Sidenote: Why might we prefer Bayesian or Frequentist? If you come in with prior assumptions, this can prevent overfitting to a training set. It also lets you be more efficient with you’re learning since you come in with some notion of what the answer should be. In the limit, these methods both provide correct estimates, but it’s in small sample sizes and everyday cases where you might prefer a Bayesian model over a Frequentist one. Of course if your prior is wrong, then this could lead to poorer modeling.

Some more ramblings on Bayesian Statistics

Note, that there is a level of subjectivity in Bayesian statistics. Specifically, how you decide what hypothesis are likely depend on the distributions you choose for your prior and your likelihood.

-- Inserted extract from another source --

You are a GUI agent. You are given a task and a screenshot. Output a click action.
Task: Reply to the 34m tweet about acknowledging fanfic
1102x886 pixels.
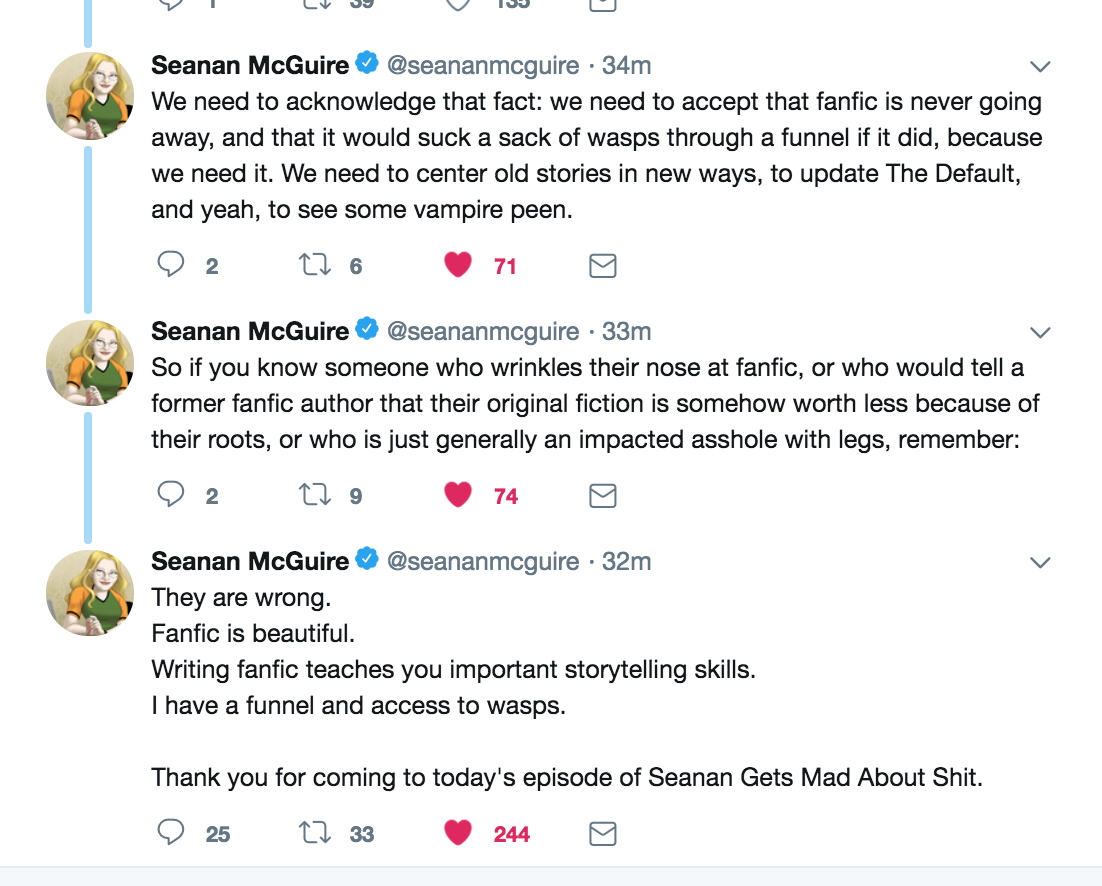coord(172,265)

TODO: Should expound on this a lot more. Happy to chat with people and try to work out the specifics :)

Sources


  1. I’m well aware my probability skills are horrendous.↩︎

  2. We’re using argmax since we’re trying to maximize the likelihood of each data point. For a lot of machine learning, you’ll see argmin, and that’s just minimizing the negative likelihood. You’ll also definitely see negative log likelihood (NLL) which is taking the log of the likelihood. This just allows for more numerical stability (no need for very tiny probabilities) and summation instead of multiplication.↩︎